_Records provided_:
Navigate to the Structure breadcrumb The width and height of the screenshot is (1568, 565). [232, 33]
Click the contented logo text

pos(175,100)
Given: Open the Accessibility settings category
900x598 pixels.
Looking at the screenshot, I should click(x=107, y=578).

_What you should do_: Write each line of the data down again exactly as it reads.

_Written response_:
Navigate to the Structure breadcrumb The width and height of the screenshot is (1568, 565). [232, 33]
Click the contented logo text

pos(175,100)
Given: Open the Accessibility settings category
900x598 pixels.
Looking at the screenshot, I should click(x=107, y=578).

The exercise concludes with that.